Poster
in
Workshop: Agent Learning in Open-Endedness Workshop
JARVIS-1: Open-Ended Multi-task Agents with Memory-Augmented Multimodal Language Models
Zihao Wang · Shaofei Cai · Anji Liu · Xiaojian (Shawn) Ma · Yitao Liang
Keywords: [ Open-ended Agent ] [ Multi-task Agent ] [ Minecraft ]
We propose a multi-task agent JARVIS-1 designed for the complex environment of Minecraft, marks a significant advancement in achieving human-like planning within an open-world setting. By leveraging pre-trained Vision-Language Models, JARVIS-1 not only effectively interprets multimodal inputs but also adeptly translates them into actions.

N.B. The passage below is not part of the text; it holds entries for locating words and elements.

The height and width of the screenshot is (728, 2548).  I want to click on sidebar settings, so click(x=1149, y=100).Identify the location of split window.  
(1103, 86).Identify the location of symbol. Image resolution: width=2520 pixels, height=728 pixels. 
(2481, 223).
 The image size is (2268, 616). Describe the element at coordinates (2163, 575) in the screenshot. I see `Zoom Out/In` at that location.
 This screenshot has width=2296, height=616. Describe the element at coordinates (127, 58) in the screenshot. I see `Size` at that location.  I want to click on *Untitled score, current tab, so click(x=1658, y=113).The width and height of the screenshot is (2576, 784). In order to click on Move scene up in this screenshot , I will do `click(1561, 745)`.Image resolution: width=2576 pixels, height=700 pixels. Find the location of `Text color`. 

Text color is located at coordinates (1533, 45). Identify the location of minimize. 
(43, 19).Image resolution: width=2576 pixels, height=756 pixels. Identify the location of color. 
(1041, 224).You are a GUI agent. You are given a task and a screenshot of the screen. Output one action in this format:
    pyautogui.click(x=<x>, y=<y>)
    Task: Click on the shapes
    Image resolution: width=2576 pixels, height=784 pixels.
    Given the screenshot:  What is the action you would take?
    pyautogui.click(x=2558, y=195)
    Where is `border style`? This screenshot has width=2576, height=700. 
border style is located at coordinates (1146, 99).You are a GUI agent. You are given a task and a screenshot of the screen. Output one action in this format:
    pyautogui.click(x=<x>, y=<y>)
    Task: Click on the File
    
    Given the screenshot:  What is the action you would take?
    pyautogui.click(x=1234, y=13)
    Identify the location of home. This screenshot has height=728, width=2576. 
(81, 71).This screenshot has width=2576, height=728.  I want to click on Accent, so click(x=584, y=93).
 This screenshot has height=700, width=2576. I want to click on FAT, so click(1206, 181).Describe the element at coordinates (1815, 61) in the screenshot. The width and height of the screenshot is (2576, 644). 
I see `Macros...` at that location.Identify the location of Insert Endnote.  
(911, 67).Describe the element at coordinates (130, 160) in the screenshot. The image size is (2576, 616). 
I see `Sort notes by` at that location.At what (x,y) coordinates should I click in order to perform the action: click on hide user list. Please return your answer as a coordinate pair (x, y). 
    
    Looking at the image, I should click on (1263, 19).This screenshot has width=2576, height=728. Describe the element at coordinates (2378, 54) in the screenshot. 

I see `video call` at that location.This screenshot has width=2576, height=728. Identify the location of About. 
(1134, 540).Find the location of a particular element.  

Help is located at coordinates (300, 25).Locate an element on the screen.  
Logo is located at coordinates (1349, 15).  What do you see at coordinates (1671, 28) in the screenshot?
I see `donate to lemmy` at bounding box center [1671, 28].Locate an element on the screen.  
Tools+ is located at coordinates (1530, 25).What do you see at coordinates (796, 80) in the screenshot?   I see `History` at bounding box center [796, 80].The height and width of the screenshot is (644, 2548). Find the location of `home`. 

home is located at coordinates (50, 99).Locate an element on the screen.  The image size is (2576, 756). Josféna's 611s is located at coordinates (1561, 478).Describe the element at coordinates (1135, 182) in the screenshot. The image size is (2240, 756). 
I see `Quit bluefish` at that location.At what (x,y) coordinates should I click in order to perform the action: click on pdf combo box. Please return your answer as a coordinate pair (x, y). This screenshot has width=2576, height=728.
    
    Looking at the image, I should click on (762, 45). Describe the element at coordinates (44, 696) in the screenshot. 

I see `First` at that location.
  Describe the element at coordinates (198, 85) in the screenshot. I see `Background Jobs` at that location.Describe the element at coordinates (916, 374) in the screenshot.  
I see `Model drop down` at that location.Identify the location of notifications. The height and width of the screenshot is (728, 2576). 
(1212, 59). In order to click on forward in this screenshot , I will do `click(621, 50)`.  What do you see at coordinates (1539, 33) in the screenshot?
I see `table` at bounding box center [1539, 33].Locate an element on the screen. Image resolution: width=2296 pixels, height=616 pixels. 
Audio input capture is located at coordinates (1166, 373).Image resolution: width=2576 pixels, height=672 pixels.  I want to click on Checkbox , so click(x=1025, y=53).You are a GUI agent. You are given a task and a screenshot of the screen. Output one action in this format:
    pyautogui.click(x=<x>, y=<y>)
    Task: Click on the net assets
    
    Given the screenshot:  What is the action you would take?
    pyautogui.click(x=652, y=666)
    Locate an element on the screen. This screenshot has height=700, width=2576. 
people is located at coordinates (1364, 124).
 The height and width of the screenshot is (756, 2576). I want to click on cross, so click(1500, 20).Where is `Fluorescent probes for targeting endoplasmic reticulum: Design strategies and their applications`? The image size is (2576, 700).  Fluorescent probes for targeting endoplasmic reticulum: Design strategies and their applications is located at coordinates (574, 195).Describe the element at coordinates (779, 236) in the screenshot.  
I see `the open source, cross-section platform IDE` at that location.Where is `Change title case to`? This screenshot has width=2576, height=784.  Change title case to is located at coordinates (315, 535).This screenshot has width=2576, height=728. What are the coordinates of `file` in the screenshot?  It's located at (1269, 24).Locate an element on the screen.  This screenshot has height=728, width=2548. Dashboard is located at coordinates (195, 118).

Its integration of a multimodal memory, which draws from both ingrained knowledge and real-time game experiences, enhances its decision-making capabilities. The empirical evidence of its prowess is evident in its impressive performance across a wide array of tasks in Minecraft. Notably, its achievement in the long-horizon diamond pickaxe task, where it achieved a completion rate that surpasses VPT by up to 5 times, underscores its potential and the strides made in this domain. This breakthrough sets the stage for the future of more versatile and adaptable agents in complex virtual environments.